EAP-TLS context uninitialized

Franks Andy (IT Technical Architecture Manager) Andy.Franks at sath.nhs.uk
Wed Jan 6 15:37:05 CET 2016


Hi,
  Yes, caching is switched on with both instances. Apt cache reports: Version: 1.0.1e-3ubuntu1 (FR reports 1.0.1e release) on both servers. If I disable caching on the newer, the issue goes away. I do remember being told to remove lifetime and caching options for the eap cache configuration when I compiled the newer version come to think of it, so I guess something has altered internally (read "made better/shinier/better mannered!")
I'll have a look at what I'd need to do to get 1.0.2 openssl going on the server I've got.
Thanks
Andy


> On Jan 5, 2016, at 2:28 PM, Franks Andy (IT Technical Architecture Manager) <Andy.Franks at sath.nhs.uk> wrote:
> 
> Hi Arran,
>  I'll check the NAS but am confused as it should (to me) have been a problem before. Pre-auth is turned on, but never caused a problem previously.

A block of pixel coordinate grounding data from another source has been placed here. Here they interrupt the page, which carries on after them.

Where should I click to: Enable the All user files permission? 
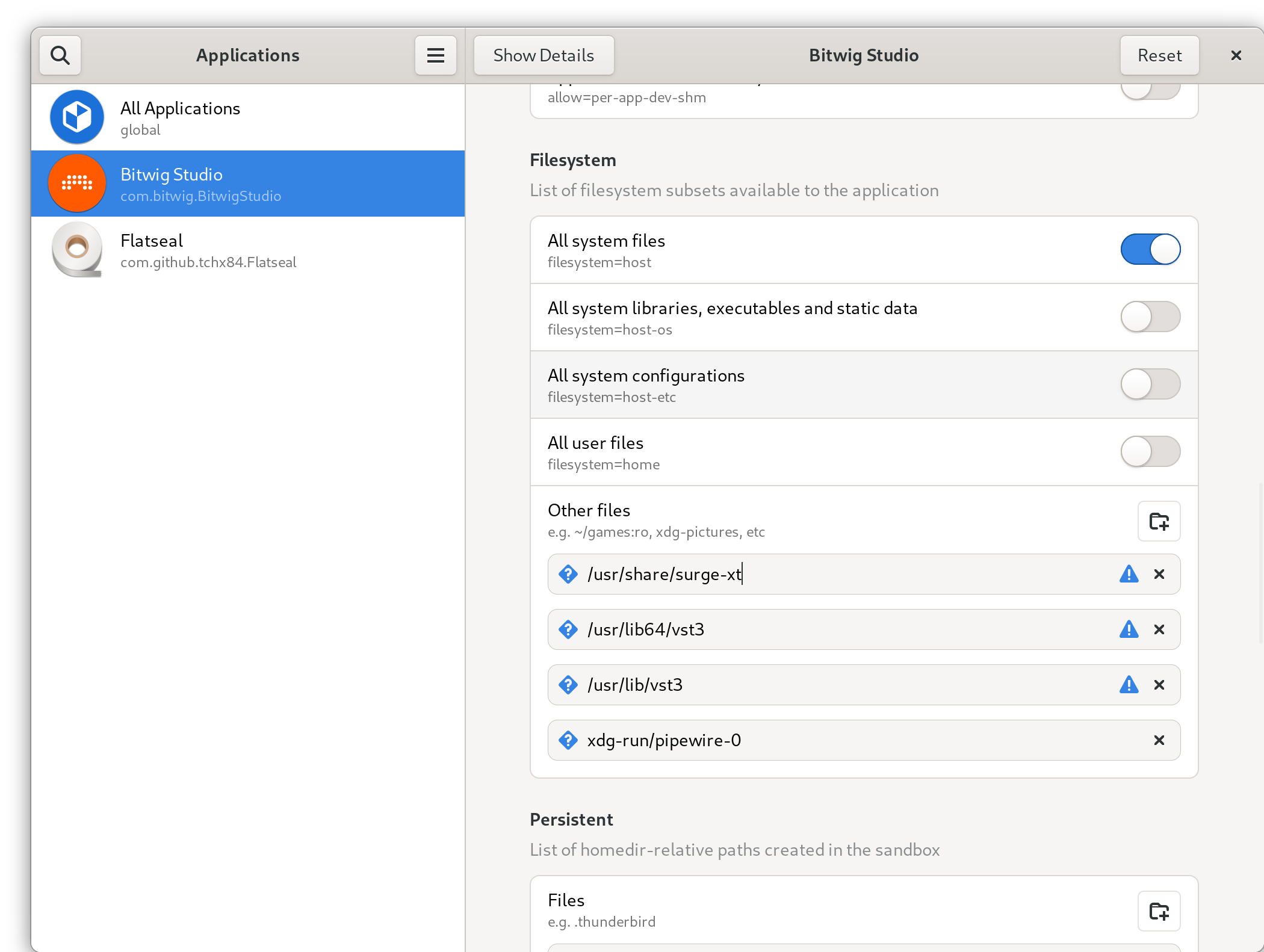click(x=1150, y=451)
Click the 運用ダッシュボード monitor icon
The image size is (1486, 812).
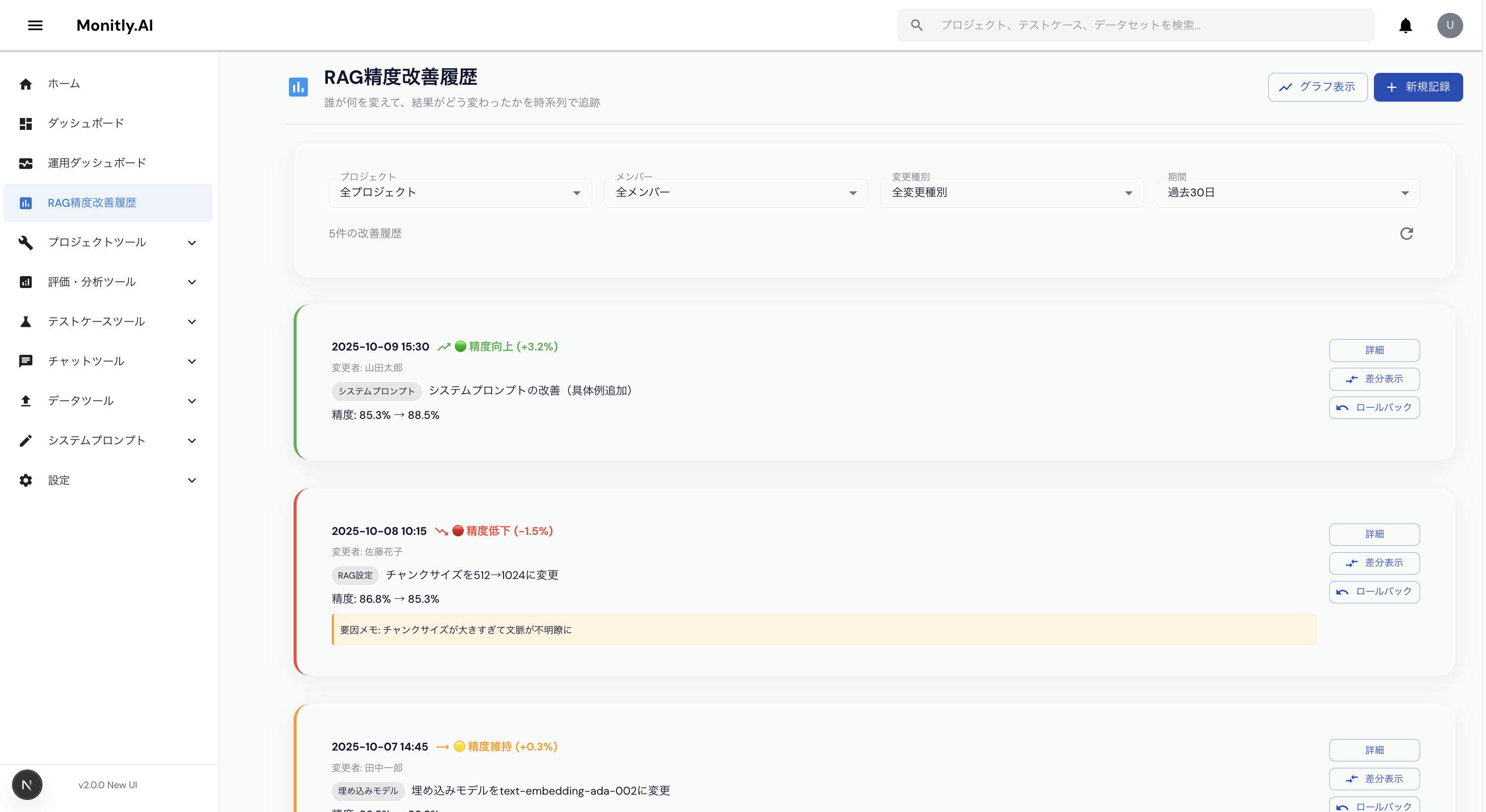(25, 163)
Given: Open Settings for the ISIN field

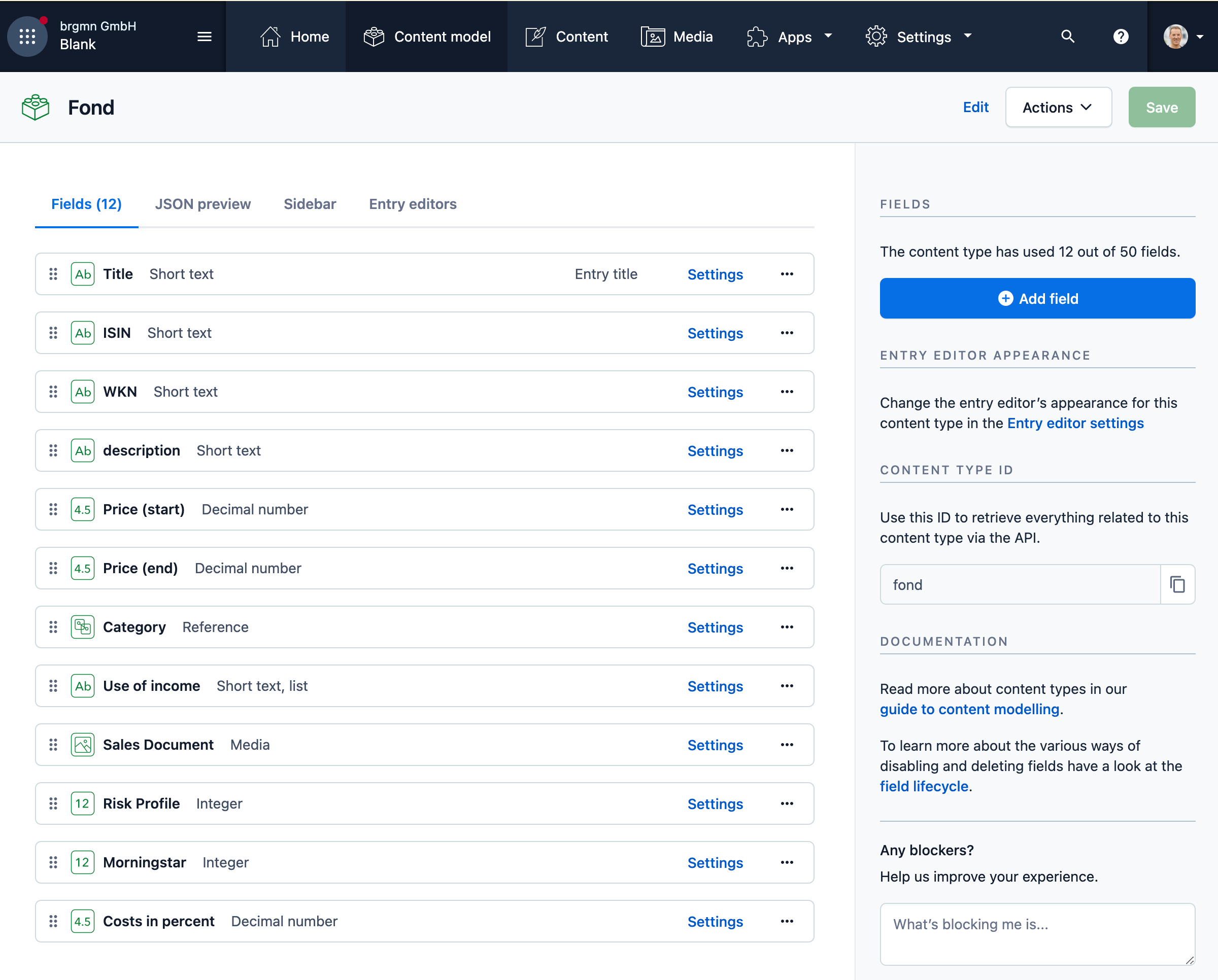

That's different, you're talking about 802.11 PMK caching, this is TLS session resumption where the keys, certificates, and negotiated cipher suites from a previous TLS session are re-used.

TLS session resumption controlled by the cache section in the eap configuration file.  Should be a toggle.  If it's not there try using an updated version of the mods-available/eap file, many settings for cache control have changed.

> It seems to be generally worse when there are lots of auth requests, but then sometimes there's just one happening and it'll do it. It's not related to client detail, as sometimes a specific client is fine, and on another occasion it'll fail.
> I've yet to check it in non-debug mode, which is a bit daft of me, it's obviously running single threaded and echoing to screen, maybe that's slowing it to "not coping" point.

Not unless you're putting significant load on it.

> I'll keep digging, guess there's nothing obvious between versions?

No, and i've never seen that message before, but we have rewritten a lot of the EAP-TLS code in v3.1.x.

Knowing OpenSSL version would be useful too (output at the top of the radiusd -X output), I mostly test with 1.0.2 Travis will probably be 0.9.8 so interactions with 1.0.0 and 1.0.1 are not well tested.